**Records from a data collection**
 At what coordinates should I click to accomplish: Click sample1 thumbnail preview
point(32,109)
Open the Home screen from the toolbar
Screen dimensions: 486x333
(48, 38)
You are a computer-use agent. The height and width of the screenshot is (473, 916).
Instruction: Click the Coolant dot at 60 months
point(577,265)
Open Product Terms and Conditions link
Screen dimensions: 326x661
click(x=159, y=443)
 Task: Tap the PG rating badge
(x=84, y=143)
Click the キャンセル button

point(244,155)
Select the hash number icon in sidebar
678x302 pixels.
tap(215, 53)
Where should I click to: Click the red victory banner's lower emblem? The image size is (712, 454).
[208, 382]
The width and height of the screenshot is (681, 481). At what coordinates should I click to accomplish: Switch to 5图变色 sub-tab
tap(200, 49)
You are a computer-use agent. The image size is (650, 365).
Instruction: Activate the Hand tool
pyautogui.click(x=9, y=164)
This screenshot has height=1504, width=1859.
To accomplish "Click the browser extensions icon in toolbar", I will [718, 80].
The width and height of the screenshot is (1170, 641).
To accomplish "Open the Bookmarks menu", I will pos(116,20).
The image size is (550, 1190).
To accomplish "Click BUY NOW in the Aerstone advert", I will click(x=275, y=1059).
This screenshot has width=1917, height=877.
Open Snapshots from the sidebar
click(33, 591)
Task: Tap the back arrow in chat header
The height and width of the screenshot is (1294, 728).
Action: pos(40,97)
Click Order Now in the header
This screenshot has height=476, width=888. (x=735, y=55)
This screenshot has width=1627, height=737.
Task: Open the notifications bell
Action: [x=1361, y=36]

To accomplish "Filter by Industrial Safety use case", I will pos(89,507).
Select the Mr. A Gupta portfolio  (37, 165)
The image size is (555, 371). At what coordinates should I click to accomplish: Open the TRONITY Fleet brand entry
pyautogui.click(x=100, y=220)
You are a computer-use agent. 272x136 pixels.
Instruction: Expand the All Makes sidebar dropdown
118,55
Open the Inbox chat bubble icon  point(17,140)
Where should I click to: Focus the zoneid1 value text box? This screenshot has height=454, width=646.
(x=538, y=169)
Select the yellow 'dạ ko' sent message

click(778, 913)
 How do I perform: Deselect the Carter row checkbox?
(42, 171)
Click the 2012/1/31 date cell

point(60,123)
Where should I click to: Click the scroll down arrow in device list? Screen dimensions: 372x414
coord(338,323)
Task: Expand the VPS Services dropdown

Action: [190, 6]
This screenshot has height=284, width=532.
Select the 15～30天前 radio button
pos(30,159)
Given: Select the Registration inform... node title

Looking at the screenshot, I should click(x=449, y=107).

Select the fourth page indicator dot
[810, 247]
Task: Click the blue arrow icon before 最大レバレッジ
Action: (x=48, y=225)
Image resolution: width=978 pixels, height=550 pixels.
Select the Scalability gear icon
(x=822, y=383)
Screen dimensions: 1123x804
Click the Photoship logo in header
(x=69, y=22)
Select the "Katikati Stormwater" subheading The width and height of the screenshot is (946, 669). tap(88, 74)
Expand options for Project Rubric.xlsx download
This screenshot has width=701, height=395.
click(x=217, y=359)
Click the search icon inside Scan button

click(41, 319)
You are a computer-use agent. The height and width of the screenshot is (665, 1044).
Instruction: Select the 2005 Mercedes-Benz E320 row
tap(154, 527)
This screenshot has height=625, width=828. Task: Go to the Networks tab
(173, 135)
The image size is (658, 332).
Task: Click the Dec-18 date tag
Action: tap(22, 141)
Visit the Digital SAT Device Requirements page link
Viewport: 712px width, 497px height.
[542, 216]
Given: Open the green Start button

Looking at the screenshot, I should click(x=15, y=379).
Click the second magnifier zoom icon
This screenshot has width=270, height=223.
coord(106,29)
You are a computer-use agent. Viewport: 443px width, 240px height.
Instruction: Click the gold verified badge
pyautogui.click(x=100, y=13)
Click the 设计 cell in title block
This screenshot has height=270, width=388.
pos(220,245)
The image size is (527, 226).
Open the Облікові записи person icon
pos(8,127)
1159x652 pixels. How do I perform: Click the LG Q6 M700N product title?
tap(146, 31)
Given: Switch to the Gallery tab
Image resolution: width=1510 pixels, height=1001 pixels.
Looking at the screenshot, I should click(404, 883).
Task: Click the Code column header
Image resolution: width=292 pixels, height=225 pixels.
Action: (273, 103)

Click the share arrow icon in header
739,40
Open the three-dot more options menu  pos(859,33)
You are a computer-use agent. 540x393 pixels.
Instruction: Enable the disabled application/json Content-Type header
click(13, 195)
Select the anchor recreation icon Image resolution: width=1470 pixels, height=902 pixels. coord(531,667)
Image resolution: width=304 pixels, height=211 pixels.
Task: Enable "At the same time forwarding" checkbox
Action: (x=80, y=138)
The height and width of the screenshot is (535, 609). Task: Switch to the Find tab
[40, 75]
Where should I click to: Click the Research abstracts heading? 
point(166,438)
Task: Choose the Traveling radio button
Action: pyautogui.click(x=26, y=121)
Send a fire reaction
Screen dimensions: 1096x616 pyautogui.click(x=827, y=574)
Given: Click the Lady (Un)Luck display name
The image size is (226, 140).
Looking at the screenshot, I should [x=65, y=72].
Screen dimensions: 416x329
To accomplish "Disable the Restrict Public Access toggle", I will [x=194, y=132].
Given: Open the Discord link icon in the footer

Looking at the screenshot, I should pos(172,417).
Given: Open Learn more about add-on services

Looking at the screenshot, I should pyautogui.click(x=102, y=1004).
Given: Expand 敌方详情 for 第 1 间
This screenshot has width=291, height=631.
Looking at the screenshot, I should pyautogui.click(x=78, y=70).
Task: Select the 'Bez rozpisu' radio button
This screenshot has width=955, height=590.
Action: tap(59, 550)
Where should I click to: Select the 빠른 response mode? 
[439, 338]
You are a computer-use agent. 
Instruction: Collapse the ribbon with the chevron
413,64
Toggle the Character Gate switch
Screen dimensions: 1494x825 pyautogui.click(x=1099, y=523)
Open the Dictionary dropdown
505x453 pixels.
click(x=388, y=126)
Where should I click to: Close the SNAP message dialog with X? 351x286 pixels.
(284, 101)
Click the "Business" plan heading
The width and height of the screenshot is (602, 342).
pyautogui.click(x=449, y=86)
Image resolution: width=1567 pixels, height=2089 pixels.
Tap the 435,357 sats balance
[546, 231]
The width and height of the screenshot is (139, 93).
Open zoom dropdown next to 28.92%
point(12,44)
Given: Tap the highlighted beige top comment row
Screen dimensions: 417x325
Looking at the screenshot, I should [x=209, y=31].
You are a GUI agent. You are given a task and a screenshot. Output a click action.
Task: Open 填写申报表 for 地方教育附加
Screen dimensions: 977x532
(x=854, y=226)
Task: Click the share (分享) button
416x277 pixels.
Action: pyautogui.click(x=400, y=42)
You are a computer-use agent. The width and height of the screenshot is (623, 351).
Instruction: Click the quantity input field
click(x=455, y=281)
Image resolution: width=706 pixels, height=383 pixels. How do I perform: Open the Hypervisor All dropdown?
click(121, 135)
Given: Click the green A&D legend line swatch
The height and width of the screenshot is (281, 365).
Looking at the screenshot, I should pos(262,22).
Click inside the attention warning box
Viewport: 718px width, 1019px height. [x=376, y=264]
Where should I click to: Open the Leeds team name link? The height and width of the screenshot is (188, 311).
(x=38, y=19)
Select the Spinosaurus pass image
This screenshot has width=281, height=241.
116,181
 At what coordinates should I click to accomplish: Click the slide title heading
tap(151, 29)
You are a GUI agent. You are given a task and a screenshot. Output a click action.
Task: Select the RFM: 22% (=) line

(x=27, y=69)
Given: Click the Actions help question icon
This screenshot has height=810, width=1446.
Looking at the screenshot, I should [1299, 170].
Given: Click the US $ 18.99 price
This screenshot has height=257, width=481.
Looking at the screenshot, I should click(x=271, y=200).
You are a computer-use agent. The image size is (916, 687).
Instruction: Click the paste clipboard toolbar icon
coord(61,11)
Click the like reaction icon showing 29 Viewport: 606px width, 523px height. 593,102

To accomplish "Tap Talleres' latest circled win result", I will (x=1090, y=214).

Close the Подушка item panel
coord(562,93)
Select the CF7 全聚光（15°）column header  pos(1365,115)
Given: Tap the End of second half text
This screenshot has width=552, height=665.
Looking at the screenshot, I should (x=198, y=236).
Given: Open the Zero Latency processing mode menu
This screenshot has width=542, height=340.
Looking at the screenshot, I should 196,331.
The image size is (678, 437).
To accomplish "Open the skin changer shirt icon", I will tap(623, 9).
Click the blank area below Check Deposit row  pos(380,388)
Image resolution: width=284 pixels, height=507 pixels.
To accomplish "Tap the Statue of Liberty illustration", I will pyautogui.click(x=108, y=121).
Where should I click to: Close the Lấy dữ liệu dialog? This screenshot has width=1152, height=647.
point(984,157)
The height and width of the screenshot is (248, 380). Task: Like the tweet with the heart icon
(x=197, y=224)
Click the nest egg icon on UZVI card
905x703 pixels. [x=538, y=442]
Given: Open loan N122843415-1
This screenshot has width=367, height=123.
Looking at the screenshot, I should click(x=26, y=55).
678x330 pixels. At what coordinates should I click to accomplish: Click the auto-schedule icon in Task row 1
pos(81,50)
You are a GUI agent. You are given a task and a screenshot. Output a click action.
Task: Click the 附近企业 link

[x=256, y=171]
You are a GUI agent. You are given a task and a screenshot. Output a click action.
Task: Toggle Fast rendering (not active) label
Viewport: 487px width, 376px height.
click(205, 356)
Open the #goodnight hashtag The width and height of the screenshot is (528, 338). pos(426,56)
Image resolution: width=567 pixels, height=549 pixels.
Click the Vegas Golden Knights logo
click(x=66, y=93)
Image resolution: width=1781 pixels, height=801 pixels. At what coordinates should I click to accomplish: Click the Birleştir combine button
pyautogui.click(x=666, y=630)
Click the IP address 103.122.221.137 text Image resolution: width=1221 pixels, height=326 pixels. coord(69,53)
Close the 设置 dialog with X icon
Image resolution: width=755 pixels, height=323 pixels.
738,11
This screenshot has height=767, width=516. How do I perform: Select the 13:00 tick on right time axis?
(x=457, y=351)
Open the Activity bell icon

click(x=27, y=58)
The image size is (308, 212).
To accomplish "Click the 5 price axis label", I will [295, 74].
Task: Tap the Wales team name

**Exercise objective**
Could you set down, word for word, only the lines above from the line with "The width and height of the screenshot is (1170, 641)." to the line with "This screenshot has width=1917, height=877.", including both?

**Solution below**
The width and height of the screenshot is (1170, 641).
To accomplish "Open the Bookmarks menu", I will pos(116,20).
The image size is (550, 1190).
To accomplish "Click BUY NOW in the Aerstone advert", I will click(x=275, y=1059).
This screenshot has width=1917, height=877.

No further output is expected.